Resolutions, opinions and reports search tool

With the information available, it can be concluded that the jobs of A17 officials who are not LITERate (heads of department) can be considered to be places of special trust, of special responsibility within the organisation or of high pay. Access to individualised information on the pay of public workers must, in principle, be limited to senior managers and staff as well as to staff who hold positions of special trust, of special responsibility within the organisation or high level in the hierarchy of the entity, of free designation, or who carry a high level of pay. With regard to other public workers, the public interest in controlling public activity with regard to the destination of resources could also be satisfied without sacrificing the privacy of the persons concerned in such a way that information must be provided aggregated by groups and levels of intervals. As regards the three-year period of these workers, it would be in line with data protection regulations to provide information grouped by categories or by groups and levels of intervals. It is generally not considered appropriate to data protection regulations to provide information relating to the description, chronologically speaking, of the administrative situation of an entire group of officials throughout their administrative career, whether they are management staff or special responsibility or whether it affects other groups of officials.

Access by the bodies representing public workers to the remuneration information of these people on a case-by-case basis will be conditional upon the applicable legislative provisions and concurrent circumstances in the specific case. University workers' committee members on the negotiating Commission for the Equality Plan must be able to access the information in the Retributive Register, which must comply with the terms of Article 28.2 of the ET, despite having professional categories with a small number of workers, while remaining those obliged to respect the confidentiality of the information obtained, as well as the principle of purpose.

For the information available, in the specific case examined, from the point of view of data protection regulations, there is no problem in giving the councillor access to the dossier of the stabilisation process for municipal workers, provided that it is information strictly necessary to achieve its functions.

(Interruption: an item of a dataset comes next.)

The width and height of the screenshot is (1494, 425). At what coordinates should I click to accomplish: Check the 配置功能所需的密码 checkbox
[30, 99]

However, with regard to personal data of special protection (Article 9 of the GDPR) that may be included, it will be necessary to limit access, so that no more data is communicated than is strictly necessary to achieve the legitimate purpose that justifies access, that is, the development of the functions corresponding to councillors. In any case, once the councillor has access to municipal information on the basis of the functions legally mandated, this must be governed by the duty of reservation imposed by the regulations of local regulations, the principle of purpose limitation (Article 5.1.b) GDPR) and the duty of integrity and confidentiality (Article 5.1.f) GDPR.

Data protection regulations do not prevent access to the requested information consisting of the name and surnames of the person who met the head of the Area of Territory of the City Council in the context of a dossier protecting urban planning law, provided that this person has participated as a collegiate technician in the aforementioned dossier. Outside this assumption, access to the requested information should be denied.

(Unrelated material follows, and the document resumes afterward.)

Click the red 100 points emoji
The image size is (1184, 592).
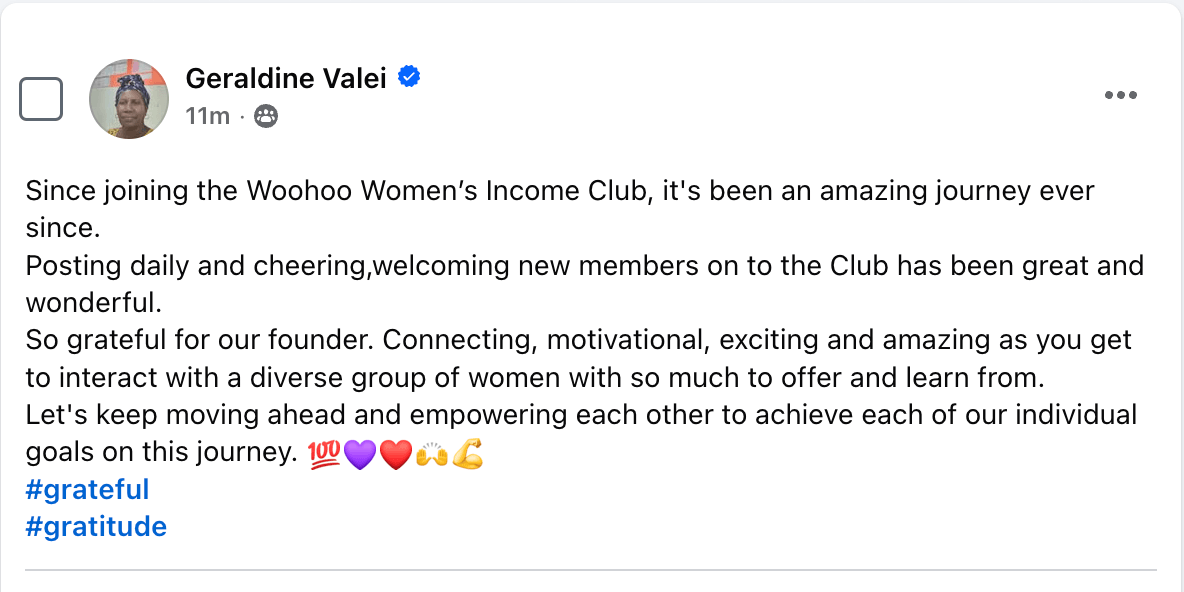[323, 455]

The publication of the work census of the Col·legi d'Economistes de Catalunya, which included personal data (name, surnames, sex, DNI, seniority and professional category) of 21 people, relating to the electoral process for choosing the person representing the workers of the CEC, is denounced. It is also reported that the publication was made in a space accessible by people outside the CEC staff. It is archived because the processing has a legal basis and because it has not been proven that the census had been published in a place accessible to third parties.

The complaint is shelved because there is no rational indication of the reported facts. The complainant complained that the City Council would have disclosed its data to third parties, in relation to municipal charges.

Tomando en consideración los términos en que se formula la reclamación la normativa de protección de datos no impide el acceso de la persona reclamante a la información solicitada con la previa pseudonimització de los datos personales.

The access of the councilors to information regarding the amount and reason for the doubtful debts could find its justification in the control and supervision functions legally attributed to the councilors. This, without the need to provide the identity (name and surname) of all affected natural persons, for the purposes of the minimization principle. This, without prejudice to the fact that, once the information is known in the terms indicated, in some cases it may also be pertinent to know the identity of those affected, a possibility that would require specific consideration, taking into account the principles of data protection.

The City Council can keep the minutes of the plenary that are necessary to fulfill the obligations laid down in the transparency law published on the portal. In this case, the minutes of the plenary can be published in the electronic headquarters of the Administer along with the identifying data (name and surname) by reason of the charge, without including, according to the principle of minimization of the data, the publication of the manuscript signature. As for the time it is recommended to keep the full minutes published, this must be temporarily limited to the period necessary to achieve the purpose justifying the publication of the data. As regards the possible application for access to these acts, we should not anonymise the merely identifying data (name, surname) of the ex-registered person who spoke on the occasion of his or her position. As far as handwritten signature is concerned, access would not be justified.

Taking into consideration the terms in which the complaint is made, data protection regulations do not prevent the claimant from accessing the information requested by the prior pseudonymation of personal data.